Allostery is a common strategy used by nature to transmit information in proteins, including membrane signaling systems, wherein binding of one ligand affects avidity for binding another ligand in a distal site. Methods are needed for elucidation of functional groups that are critical for coupling between the binding sites, which we call allosteric participants. Identifying and characterizing allosteric participants is important for understanding the allosteric mechanism and crucial for developing new drugs. We develop an NMR method to detect allosteric participants that relies on their multistate nature, and we apply this method to a membrane protein, the potassium channel KcsA. We confirm the importance of specific amino acid side chains for allostery through analysis of binding affinities.

Abstract

Allosteric couplings underlie many cellular signaling processes and provide an exciting avenue for development of new diagnostics and therapeutics. A general method for identifying important residues in allosteric mechanisms would be very useful, but remains elusive due to the complexity of long-range phenomena. Here, we introduce an NMR method to identify residues involved in allosteric coupling between two ligand-binding sites in a protein, which we call chemical shift detection of allostery participants (CAP). Networks of functional groups responding to each ligand are defined through correlated NMR perturbations. In this process, we also identify allostery participants, groups that respond to both binding events and likely play a role in the coupling between the binding sites. Such residues exhibit multiple functional states with distinct NMR chemical shifts, depending on binding status at both binding sites. Such a strategy was applied to the prototypical ion channel KcsA. We had previously shown that the potassium affinity at the extracellular selectivity filter is strongly dependent on proton binding at the intracellular pH sensor. Here, we analyzed proton and potassium binding networks and identified groups that depend on both proton and potassium binding (allostery participants).

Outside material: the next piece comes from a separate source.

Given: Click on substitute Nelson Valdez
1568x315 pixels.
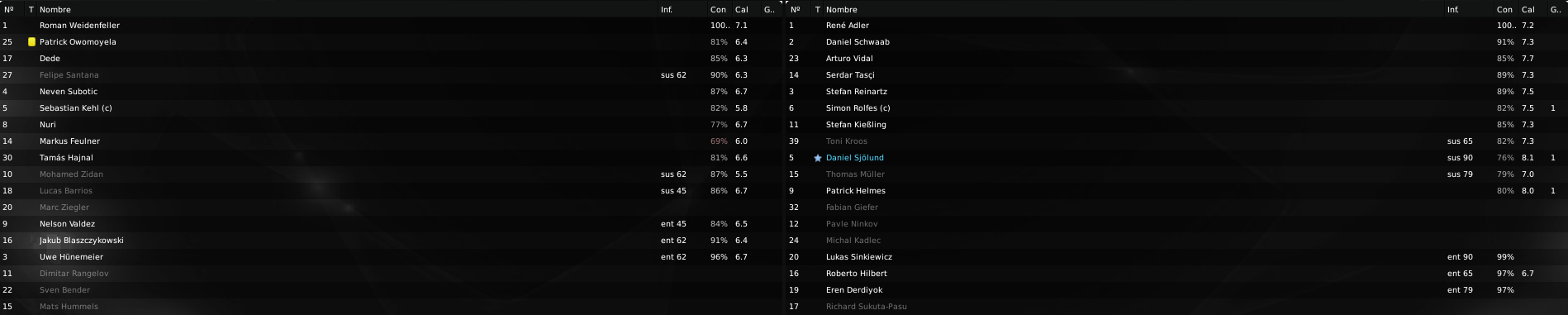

These groups are viewed as candidates for transmitting information between functional units. The vital role of one such identified amino acid was validated through site-specific mutagenesis, electrophysiology functional studies, and NMR-detected thermodynamic analysis of allosteric coupling. This strategy for identifying allostery participants is likely to have applications for many other systems.

  • solid-state NMR
  • allostery
  • membrane proteins
  • ion channel
  • ligand affinity

Footnotes

  • ↵1To whom correspondence should be addressed. Email: aem5{at}columbia.edu.
  • Author contributions: Y.X. and A.E.M. designed research; Y.X. and D.Z. performed research; D.Z. contributed new reagents/analytic tools; Y.X., C.M.N., and A.E.M. analyzed data; and Y.X., D.Z., R.R., C.M.N., and A.E.M. wrote the paper.

  • Reviewers: V.J.H., Johns Hopkins University; A.R., University of Michigan; and G.V., University of Minnesota.

  • The authors declare no conflict of interest.

  • This article contains supporting information online at www.pnas.org/lookup/suppl/doi:10.1073/pnas.1811168116/-/DCSupplemental.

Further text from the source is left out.